Students who would like to receive credit for psychology courses taken at another institution must have taken PSYC 001, a first-year seminar in psychology or placed out of this requirement through AP or IB work.

Research and Service-Learning Opportunities


Students are encouraged to get involved with research at any point in their time at Swarthmore, and many seniors also do field placements through the clinical practicum.

Academic Year Opportunities


There are many opportunities for research with the faculty of the department during the academic year either for academic credit (PSYC 094: Independent Research, PSYC 102: Research Practicum in Perception and Cognition, PSYC 103: Research Practicum in Behavioral Neuropharmacology, PSYC 104: Research Practicum in Language and Mind, PSYC 105 Research Practicum in Psychology and Neuroscience: Social Imitation, PSYC 106: Research Practicum in Cognitive Development, PSYC 108: Research Practicum in School Based Interventions, PSYC 109: Research Practicum in Social and Emotional Well-Being) or as a paid assistant. Students may participate in the design, conduct and analysis of projects at any stage in their program. In the senior year, such experiences, in the form of a thesis (PSYC 096-097 or PSYC 180) or research practicum, may constitute the culminating comprehensive experience. The list of faculty research interests on the department's website will help students identify the appropriate faculty member to consult about developing research plans.

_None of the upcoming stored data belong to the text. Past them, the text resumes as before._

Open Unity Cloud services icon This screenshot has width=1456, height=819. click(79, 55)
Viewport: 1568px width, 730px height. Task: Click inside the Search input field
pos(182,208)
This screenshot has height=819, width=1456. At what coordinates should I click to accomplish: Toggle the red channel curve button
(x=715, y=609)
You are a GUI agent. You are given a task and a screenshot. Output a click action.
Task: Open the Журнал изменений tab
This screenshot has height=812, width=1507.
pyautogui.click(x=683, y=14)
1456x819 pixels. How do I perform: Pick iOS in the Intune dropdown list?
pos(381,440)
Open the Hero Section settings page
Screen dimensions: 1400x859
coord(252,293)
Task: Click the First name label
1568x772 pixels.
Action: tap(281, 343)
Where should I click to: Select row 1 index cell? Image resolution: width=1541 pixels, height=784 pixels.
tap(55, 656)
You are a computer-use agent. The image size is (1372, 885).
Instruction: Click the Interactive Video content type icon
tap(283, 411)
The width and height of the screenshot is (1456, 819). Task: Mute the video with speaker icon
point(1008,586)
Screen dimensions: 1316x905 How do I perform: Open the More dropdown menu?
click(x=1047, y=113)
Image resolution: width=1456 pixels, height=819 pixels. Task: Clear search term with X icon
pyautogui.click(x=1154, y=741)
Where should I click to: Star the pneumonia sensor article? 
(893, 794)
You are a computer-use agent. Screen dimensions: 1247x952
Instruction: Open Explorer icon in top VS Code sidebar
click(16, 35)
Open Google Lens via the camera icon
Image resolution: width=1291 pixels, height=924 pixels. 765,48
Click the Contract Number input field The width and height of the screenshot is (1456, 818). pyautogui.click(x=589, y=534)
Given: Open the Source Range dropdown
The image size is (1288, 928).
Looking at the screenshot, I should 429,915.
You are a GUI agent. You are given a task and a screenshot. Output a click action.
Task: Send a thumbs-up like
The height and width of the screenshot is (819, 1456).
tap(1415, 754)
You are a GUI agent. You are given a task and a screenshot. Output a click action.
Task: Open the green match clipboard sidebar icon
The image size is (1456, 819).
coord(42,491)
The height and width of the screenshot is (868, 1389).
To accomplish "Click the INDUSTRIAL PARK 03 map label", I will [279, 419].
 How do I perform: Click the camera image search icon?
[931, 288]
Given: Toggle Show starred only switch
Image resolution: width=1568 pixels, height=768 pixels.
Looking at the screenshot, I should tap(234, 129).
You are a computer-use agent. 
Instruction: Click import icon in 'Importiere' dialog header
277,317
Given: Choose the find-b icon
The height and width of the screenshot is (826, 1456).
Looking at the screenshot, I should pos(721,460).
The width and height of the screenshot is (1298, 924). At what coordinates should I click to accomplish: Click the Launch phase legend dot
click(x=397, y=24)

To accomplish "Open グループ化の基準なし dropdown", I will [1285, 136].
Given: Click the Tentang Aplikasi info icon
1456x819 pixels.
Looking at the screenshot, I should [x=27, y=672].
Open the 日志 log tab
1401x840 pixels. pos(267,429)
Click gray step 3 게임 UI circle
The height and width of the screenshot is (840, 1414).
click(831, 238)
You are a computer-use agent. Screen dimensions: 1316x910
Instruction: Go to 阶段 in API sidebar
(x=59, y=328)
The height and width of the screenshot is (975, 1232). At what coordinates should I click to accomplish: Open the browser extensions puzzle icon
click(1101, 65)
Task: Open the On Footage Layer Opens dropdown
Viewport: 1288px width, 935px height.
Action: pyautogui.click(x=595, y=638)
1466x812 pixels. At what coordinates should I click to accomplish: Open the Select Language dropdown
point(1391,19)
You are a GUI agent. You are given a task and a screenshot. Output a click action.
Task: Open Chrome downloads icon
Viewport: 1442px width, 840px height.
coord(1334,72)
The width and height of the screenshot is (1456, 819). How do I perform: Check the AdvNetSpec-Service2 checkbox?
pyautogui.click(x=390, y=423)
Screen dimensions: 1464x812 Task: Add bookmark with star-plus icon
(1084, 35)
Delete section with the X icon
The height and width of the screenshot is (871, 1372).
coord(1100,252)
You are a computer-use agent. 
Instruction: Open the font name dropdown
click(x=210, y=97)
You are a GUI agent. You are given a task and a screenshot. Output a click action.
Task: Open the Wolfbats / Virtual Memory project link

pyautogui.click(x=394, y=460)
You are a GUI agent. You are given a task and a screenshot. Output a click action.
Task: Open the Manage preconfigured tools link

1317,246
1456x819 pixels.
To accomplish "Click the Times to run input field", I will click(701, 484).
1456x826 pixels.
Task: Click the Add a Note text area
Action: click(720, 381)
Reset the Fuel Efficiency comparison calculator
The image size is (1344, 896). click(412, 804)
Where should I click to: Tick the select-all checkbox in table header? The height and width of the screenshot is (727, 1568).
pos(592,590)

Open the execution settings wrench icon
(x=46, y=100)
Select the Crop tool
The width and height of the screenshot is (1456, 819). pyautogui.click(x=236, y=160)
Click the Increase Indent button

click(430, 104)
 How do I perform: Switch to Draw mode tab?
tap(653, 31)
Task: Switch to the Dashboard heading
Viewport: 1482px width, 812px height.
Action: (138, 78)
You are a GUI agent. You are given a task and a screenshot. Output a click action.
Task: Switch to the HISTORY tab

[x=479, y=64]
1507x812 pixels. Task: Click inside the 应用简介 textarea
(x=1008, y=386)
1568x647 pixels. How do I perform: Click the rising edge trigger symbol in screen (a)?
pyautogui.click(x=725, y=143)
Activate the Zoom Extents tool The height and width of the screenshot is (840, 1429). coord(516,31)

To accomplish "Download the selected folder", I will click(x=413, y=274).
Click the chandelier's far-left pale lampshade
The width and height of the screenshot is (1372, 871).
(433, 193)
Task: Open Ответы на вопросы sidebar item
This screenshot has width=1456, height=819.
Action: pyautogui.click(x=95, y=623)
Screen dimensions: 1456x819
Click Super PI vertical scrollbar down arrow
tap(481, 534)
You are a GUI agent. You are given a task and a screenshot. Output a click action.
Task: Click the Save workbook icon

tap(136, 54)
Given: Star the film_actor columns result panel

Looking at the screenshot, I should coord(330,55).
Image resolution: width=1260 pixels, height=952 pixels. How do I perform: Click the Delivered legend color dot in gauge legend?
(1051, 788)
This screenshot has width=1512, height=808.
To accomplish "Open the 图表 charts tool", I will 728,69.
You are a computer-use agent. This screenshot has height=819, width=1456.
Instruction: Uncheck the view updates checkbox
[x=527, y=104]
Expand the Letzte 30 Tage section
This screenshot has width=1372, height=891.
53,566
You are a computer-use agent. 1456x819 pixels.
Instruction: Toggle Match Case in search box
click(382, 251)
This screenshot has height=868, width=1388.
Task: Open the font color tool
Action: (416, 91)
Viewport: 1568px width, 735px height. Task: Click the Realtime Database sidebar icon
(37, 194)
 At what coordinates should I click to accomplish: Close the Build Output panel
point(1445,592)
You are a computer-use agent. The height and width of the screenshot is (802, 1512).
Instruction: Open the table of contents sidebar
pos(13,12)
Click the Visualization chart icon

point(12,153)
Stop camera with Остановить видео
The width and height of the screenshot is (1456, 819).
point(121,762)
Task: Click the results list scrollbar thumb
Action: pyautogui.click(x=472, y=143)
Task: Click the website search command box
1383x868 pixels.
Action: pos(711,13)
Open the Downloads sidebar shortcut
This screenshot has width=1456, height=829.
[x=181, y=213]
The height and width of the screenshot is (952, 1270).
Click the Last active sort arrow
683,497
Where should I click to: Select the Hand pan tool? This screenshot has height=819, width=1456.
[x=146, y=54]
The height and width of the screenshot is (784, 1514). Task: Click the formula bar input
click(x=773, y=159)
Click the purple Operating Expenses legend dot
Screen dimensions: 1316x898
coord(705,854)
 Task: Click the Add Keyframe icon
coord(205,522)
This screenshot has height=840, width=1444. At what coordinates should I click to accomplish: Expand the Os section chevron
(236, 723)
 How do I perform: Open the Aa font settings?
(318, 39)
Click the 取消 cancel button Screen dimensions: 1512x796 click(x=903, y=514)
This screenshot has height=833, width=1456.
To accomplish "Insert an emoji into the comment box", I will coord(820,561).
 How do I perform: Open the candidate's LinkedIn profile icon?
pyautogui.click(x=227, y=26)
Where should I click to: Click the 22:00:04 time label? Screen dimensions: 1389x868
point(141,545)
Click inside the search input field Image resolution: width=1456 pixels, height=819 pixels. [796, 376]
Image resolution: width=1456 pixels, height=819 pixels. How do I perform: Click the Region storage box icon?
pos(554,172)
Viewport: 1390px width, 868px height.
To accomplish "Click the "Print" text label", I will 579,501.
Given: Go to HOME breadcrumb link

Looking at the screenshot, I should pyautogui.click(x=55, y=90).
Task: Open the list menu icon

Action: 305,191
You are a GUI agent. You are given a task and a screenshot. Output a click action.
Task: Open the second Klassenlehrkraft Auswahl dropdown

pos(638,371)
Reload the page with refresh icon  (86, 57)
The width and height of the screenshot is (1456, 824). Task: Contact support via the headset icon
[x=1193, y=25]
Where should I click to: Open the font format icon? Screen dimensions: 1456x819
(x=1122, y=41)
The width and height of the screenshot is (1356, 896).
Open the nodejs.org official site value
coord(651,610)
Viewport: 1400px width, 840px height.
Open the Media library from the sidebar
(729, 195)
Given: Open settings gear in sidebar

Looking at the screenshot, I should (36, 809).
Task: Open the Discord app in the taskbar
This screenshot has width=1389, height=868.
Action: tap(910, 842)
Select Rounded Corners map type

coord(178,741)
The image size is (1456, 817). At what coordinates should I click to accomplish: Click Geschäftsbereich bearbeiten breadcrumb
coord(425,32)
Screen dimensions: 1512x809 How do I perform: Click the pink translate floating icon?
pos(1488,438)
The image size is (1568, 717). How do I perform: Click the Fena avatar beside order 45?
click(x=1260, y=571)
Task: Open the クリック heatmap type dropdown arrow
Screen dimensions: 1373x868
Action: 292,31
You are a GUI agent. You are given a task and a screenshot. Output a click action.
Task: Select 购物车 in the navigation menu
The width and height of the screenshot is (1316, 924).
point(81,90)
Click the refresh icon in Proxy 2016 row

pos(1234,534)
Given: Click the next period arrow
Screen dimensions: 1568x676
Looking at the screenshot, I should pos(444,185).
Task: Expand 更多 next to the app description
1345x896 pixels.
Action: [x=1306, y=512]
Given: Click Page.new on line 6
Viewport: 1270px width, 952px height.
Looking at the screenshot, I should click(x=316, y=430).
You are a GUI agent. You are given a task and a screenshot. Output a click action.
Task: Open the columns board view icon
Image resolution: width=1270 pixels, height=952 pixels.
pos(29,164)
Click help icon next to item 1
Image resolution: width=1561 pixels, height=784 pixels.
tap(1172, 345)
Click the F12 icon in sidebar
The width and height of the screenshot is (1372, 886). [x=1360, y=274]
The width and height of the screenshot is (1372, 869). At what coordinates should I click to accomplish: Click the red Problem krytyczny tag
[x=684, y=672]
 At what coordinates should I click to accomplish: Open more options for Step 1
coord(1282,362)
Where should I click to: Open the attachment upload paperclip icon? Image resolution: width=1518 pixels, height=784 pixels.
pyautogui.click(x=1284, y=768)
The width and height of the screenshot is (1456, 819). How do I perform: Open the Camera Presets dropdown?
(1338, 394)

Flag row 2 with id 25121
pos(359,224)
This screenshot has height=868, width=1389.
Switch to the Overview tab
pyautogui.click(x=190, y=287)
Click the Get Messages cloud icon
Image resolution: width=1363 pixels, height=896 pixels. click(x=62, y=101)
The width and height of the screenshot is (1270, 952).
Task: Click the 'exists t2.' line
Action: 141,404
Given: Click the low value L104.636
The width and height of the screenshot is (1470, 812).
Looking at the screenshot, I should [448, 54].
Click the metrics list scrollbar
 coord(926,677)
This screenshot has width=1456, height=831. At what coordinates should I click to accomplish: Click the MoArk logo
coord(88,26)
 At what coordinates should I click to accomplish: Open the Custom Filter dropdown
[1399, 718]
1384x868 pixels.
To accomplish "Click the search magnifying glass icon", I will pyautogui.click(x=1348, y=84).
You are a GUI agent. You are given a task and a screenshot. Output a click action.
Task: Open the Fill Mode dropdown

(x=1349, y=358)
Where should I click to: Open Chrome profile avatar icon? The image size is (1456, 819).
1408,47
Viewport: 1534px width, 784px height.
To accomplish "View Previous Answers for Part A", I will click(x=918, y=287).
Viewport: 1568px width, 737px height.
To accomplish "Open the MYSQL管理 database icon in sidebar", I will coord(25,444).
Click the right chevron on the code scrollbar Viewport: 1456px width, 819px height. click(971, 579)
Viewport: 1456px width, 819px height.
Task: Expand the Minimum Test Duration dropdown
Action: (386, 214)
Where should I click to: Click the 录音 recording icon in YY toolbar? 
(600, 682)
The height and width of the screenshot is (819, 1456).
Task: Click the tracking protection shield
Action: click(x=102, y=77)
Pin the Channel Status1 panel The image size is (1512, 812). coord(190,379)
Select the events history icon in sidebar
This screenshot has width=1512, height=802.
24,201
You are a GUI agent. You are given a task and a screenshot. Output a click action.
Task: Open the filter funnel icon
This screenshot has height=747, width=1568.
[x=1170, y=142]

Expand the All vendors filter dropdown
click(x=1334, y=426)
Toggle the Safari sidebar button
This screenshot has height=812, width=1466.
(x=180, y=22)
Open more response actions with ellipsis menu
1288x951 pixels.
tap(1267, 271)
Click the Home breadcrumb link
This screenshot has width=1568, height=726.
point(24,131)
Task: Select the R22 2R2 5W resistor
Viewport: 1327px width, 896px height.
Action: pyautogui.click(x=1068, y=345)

The clinical practicum (PSYC 090) provides field experience for students who are considering careers in clinical psychology, psychiatry, social work, and counseling. Some advanced students undertake practica to gain experience in clinical settings such as a shelter for battered women, a program for children with autism, or a residential treatment facility. Enrollment is often limited to seniors and requires at least a B average in Psychology as well as appropriate course preparation. The clinical practicum is a Community-based Learning course.

Service-Learning Opportunities


Several psychology courses are designated as Community-Based Learning courses. They are PSYC 090 Practicum in Clinical Psychology; PSYC 108 Research Practicum in School-Based Interventions; and PSYC 109 Research Practicum in Clinical Psychology.

Summer Research Opportunities


Students may apply for summer funding to conduct research in psychology either through the Social Sciences Division or through the Division of Natural Sciences and Engineering, depending on the nature of the research project. Students should seek the sponsorship of a faculty member who is willing to provide guidance in developing and submitting an application. Funding may be obtained to work with faculty members on campus or, in some cases, at another campus or setting. Students planning to prepare a thesis are especially encouraged to consider ways of integrating a summer of research into their thesis work, but all interested students should feel free to explore their options. The list of faculty research interests on the department's website will help students identify the appropriate faculty member to consult.

Teacher Certification


Students who wish to qualify for certification at the secondary school level should consult faculty in the educational studies department. Psychology majors can complete the requirements for teacher certification in social science, through a program approved by the Commonwealth of Pennsylvania. For further information about the relevant set of requirements, please refer to the Educational Studies  section of the Bulletin.

Life After Swarthmore


Psychology majors have followed a variety of paths after graduation, including into medicine, law, business, information technology, marketing, counseling, finance, theater, and education, as well as into traditional psychology programs leading to clinical practice and/or academic research in psychology, neuroscience and related fields.